→ Extracted data entries
• • • • • • •

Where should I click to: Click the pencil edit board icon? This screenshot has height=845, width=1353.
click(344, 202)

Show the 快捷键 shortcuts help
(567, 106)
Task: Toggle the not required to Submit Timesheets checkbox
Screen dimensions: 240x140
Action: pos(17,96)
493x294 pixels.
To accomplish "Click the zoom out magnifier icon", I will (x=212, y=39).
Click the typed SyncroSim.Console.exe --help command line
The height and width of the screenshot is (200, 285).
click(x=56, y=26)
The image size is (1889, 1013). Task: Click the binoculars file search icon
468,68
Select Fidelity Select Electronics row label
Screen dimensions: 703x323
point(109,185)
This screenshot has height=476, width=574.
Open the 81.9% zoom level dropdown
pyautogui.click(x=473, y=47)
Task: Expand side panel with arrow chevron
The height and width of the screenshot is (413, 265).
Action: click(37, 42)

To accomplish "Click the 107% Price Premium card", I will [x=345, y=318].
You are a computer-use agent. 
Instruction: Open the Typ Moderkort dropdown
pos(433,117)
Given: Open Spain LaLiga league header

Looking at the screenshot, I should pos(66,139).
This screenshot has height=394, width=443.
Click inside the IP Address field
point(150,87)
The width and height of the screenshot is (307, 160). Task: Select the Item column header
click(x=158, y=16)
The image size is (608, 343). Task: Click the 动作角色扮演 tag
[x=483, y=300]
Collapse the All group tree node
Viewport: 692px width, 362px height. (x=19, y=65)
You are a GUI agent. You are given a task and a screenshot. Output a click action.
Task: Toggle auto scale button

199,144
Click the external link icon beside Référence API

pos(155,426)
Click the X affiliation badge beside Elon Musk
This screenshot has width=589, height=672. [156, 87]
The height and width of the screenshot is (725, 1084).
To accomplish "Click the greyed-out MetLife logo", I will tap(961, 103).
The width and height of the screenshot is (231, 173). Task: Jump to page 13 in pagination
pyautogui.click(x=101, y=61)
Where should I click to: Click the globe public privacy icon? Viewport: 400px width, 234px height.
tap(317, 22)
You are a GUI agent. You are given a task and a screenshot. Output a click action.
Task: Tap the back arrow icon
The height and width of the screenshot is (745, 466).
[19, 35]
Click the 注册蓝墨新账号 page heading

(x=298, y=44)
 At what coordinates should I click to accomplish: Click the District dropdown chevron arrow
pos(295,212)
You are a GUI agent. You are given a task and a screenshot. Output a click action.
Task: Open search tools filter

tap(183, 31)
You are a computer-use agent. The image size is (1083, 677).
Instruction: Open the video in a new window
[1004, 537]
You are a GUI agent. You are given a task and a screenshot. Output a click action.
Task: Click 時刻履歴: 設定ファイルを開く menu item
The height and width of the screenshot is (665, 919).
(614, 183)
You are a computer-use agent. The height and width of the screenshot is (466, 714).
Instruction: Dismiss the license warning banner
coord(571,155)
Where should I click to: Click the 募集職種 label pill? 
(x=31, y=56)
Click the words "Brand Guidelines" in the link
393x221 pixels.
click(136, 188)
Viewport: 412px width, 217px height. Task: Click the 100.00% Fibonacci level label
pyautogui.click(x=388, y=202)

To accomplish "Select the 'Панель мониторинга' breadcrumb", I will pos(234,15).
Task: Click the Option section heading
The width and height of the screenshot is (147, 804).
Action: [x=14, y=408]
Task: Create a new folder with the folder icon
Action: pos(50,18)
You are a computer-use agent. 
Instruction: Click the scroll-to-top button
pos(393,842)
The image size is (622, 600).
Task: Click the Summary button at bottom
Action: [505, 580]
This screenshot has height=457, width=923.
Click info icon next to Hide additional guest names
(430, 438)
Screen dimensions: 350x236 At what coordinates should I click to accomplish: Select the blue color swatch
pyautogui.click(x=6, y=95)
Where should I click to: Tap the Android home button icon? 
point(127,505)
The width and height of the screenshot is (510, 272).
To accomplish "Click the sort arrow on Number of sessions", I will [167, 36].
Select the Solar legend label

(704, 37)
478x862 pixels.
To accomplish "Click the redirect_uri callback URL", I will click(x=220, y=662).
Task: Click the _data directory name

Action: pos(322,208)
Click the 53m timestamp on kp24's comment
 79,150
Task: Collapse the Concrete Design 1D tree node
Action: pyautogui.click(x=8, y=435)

• • • • • • •

→ Activity
Your reply must reproduce all records above exactly.

→ Response to the exercise
Where should I click to: Click the pencil edit board icon? This screenshot has height=845, width=1353.
click(344, 202)

Show the 快捷键 shortcuts help
(567, 106)
Task: Toggle the not required to Submit Timesheets checkbox
Screen dimensions: 240x140
Action: pos(17,96)
493x294 pixels.
To accomplish "Click the zoom out magnifier icon", I will (x=212, y=39).
Click the typed SyncroSim.Console.exe --help command line
The height and width of the screenshot is (200, 285).
click(x=56, y=26)
The image size is (1889, 1013). Task: Click the binoculars file search icon
468,68
Select Fidelity Select Electronics row label
Screen dimensions: 703x323
point(109,185)
This screenshot has height=476, width=574.
Open the 81.9% zoom level dropdown
pyautogui.click(x=473, y=47)
Task: Expand side panel with arrow chevron
The height and width of the screenshot is (413, 265).
Action: click(37, 42)

To accomplish "Click the 107% Price Premium card", I will [x=345, y=318].
You are a computer-use agent. 
Instruction: Open the Typ Moderkort dropdown
pos(433,117)
Given: Open Spain LaLiga league header

Looking at the screenshot, I should pos(66,139).
This screenshot has height=394, width=443.
Click inside the IP Address field
point(150,87)
The width and height of the screenshot is (307, 160). Task: Select the Item column header
click(x=158, y=16)
The image size is (608, 343). Task: Click the 动作角色扮演 tag
[x=483, y=300]
Collapse the All group tree node
Viewport: 692px width, 362px height. (x=19, y=65)
You are a GUI agent. You are given a task and a screenshot. Output a click action.
Task: Toggle auto scale button

199,144
Click the external link icon beside Référence API

pos(155,426)
Click the X affiliation badge beside Elon Musk
This screenshot has width=589, height=672. [156, 87]
The height and width of the screenshot is (725, 1084).
To accomplish "Click the greyed-out MetLife logo", I will tap(961, 103).
The width and height of the screenshot is (231, 173). Task: Jump to page 13 in pagination
pyautogui.click(x=101, y=61)
Where should I click to: Click the globe public privacy icon? Viewport: 400px width, 234px height.
tap(317, 22)
You are a GUI agent. You are given a task and a screenshot. Output a click action.
Task: Tap the back arrow icon
The height and width of the screenshot is (745, 466).
[19, 35]
Click the 注册蓝墨新账号 page heading

(x=298, y=44)
 At what coordinates should I click to accomplish: Click the District dropdown chevron arrow
pos(295,212)
You are a GUI agent. You are given a task and a screenshot. Output a click action.
Task: Open search tools filter

tap(183, 31)
You are a computer-use agent. The image size is (1083, 677).
Instruction: Open the video in a new window
[1004, 537]
You are a GUI agent. You are given a task and a screenshot. Output a click action.
Task: Click 時刻履歴: 設定ファイルを開く menu item
The height and width of the screenshot is (665, 919).
(614, 183)
You are a computer-use agent. The height and width of the screenshot is (466, 714).
Instruction: Dismiss the license warning banner
coord(571,155)
Where should I click to: Click the 募集職種 label pill? 
(x=31, y=56)
Click the words "Brand Guidelines" in the link
393x221 pixels.
click(136, 188)
Viewport: 412px width, 217px height. Task: Click the 100.00% Fibonacci level label
pyautogui.click(x=388, y=202)

To accomplish "Select the 'Панель мониторинга' breadcrumb", I will pos(234,15).
Task: Click the Option section heading
The width and height of the screenshot is (147, 804).
Action: [x=14, y=408]
Task: Create a new folder with the folder icon
Action: pos(50,18)
You are a computer-use agent. 
Instruction: Click the scroll-to-top button
pos(393,842)
The image size is (622, 600).
Task: Click the Summary button at bottom
Action: [505, 580]
This screenshot has height=457, width=923.
Click info icon next to Hide additional guest names
(430, 438)
Screen dimensions: 350x236 At what coordinates should I click to accomplish: Select the blue color swatch
pyautogui.click(x=6, y=95)
Where should I click to: Tap the Android home button icon? 
point(127,505)
The width and height of the screenshot is (510, 272).
To accomplish "Click the sort arrow on Number of sessions", I will [167, 36].
Select the Solar legend label

(704, 37)
478x862 pixels.
To accomplish "Click the redirect_uri callback URL", I will click(x=220, y=662).
Task: Click the _data directory name

Action: pos(322,208)
Click the 53m timestamp on kp24's comment
 79,150
Task: Collapse the Concrete Design 1D tree node
Action: pyautogui.click(x=8, y=435)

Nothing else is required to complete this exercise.